# Where to place water pan?



## finsfree (Oct 2, 2020)

Hello,

I have an Oklahoma Joe Longhorn Offset Smoker. I bought heat deflectors for it and I don't know where to place my water pan. 

 Any ideas as to where I should place my water pan?

Thanks,


----------



## kruizer (Oct 2, 2020)

You should put your water pan next to the fire end of your smoker


----------



## finsfree (Oct 2, 2020)

kruizer said:


> You should put your water pan next to the fire end of your smoker



Yeah, I was thinking that. I modified that prebuilt tinfoil pan that I got at Publix to be a little smaller.

What do you think now?


----------



## kruizer (Oct 2, 2020)

That looks about right. Just keep it filled with hot water.


----------



## Fueling Around (Oct 2, 2020)

My 2¢ is to dump the pan.
I used to have a crappy offset.  I tried a water pan and didn't notice any difference. 
Burning wood, charcoal,  or (ack no) gas produces water vapor


----------



## forktender (Oct 3, 2020)

If you're going to use a W.P. use a bigger pan at least 10''x10''x3'' deep and fill it with boiling water.
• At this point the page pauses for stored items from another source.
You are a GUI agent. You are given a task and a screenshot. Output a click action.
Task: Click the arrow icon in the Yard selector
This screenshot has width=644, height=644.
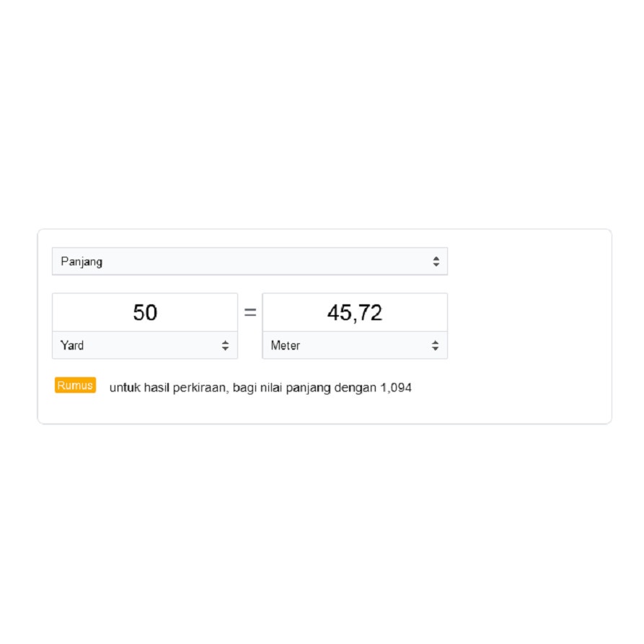tap(226, 345)
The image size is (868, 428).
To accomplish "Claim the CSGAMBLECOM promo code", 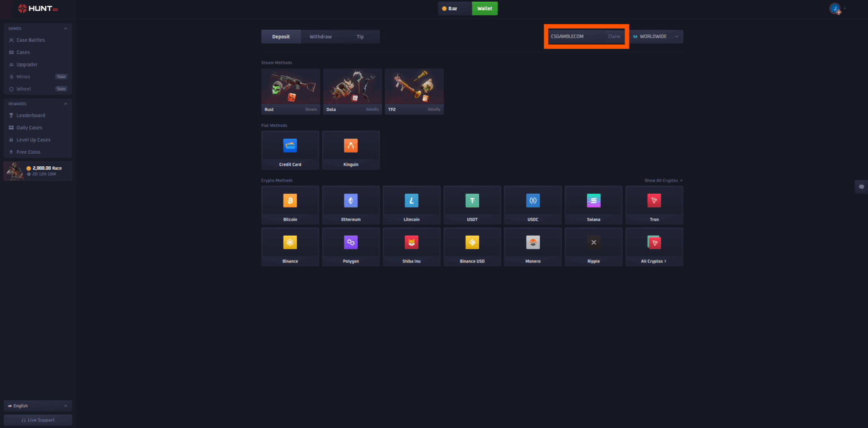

Find an old stainless steel coffee pot and after you  fill the pan with boiling water refill it and set on the warming plate on top of the fire box. Your pan is right where you want to put it/ in front of the opening to the fire box.


----------



## SmokinAl (Oct 3, 2020)

I put mine on the grate next to the firebox on my Lang & it evened out the side to side temps. I just fill it with cold water & it boils away in a few hours.







Al


----------



## 1MoreFord (Oct 4, 2020)

Put it in the kitchen sink.  You don't need water in an offset.


----------



## kruizer (Oct 4, 2020)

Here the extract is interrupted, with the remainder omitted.